DATA IN THIS EXERCISE: Begin

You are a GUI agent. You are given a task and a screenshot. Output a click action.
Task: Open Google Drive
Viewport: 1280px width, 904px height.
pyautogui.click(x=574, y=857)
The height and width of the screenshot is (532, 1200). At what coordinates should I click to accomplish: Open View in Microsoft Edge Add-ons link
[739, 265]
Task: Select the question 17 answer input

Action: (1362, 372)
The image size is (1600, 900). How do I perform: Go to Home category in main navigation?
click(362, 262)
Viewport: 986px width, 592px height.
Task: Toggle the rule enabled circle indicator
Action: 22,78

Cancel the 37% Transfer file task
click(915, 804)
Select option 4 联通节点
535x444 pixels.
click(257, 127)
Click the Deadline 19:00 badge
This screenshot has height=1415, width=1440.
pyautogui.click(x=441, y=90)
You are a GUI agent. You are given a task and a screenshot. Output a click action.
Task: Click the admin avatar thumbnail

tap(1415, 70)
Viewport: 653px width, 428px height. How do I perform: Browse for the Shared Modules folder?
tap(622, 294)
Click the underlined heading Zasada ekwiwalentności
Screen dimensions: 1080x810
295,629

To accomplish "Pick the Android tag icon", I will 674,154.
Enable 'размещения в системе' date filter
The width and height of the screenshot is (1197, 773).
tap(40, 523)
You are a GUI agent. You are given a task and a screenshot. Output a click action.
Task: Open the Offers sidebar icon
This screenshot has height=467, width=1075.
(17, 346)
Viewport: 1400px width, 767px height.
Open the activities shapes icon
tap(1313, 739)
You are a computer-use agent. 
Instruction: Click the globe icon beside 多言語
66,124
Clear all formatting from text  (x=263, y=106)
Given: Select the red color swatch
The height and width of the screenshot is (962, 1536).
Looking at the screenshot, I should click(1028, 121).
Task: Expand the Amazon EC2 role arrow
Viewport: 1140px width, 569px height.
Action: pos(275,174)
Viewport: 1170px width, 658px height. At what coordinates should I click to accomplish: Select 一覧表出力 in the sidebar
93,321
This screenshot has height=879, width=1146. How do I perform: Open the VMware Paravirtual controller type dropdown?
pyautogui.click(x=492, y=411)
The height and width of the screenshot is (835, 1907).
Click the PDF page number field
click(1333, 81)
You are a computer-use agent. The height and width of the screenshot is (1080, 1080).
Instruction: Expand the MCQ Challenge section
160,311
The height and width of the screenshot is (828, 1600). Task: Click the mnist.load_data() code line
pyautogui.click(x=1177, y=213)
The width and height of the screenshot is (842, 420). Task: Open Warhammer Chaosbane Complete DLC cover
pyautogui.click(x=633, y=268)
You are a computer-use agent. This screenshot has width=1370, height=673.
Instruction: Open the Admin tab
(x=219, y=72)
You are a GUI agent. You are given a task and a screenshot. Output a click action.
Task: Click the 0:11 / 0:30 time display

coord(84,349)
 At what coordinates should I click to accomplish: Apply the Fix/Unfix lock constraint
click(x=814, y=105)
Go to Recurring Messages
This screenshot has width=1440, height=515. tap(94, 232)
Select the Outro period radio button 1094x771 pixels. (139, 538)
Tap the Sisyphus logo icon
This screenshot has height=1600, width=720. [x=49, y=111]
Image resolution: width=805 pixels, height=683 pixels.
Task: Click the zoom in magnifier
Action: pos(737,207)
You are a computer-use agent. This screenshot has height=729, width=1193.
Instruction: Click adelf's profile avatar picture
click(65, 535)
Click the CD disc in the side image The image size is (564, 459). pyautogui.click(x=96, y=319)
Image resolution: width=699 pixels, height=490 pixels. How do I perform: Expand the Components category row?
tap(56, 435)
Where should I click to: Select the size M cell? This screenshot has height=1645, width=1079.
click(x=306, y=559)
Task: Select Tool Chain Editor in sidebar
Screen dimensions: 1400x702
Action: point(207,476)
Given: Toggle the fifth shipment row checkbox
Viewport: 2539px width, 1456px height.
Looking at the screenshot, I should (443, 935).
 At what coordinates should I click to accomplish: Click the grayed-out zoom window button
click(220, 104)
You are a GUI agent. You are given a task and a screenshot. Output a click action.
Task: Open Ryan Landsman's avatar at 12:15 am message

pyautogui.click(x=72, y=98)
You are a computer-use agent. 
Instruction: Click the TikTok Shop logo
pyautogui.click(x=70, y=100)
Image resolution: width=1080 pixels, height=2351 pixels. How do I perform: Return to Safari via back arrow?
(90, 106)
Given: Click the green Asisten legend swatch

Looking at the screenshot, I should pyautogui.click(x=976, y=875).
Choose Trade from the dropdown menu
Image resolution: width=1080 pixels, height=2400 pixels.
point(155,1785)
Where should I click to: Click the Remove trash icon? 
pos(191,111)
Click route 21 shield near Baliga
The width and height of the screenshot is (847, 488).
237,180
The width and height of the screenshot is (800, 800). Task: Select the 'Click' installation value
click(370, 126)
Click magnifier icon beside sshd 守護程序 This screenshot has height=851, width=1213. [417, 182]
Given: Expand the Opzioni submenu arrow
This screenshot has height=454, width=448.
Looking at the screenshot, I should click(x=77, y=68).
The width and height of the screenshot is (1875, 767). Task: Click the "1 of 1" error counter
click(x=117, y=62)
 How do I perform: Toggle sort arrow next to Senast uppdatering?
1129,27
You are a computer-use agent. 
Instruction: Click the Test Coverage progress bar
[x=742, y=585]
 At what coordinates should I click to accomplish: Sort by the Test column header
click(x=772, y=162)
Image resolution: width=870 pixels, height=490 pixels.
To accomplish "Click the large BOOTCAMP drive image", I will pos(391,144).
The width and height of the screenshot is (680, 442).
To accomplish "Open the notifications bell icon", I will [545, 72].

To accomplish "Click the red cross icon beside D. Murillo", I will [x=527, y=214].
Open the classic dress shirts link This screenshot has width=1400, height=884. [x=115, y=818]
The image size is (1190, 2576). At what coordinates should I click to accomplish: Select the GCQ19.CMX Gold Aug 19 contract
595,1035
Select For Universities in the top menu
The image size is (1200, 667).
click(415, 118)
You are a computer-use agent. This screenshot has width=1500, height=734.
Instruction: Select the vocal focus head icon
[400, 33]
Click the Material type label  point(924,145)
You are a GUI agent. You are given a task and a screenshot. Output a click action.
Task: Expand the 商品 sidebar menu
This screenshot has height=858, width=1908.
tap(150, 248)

DATA IN THIS EXERCISE: End

> _EXERCISE AIM_
Determine how many lines of the data contain the word "computer", and reply with that number only.

> _EXERCISE OUTPUT_
7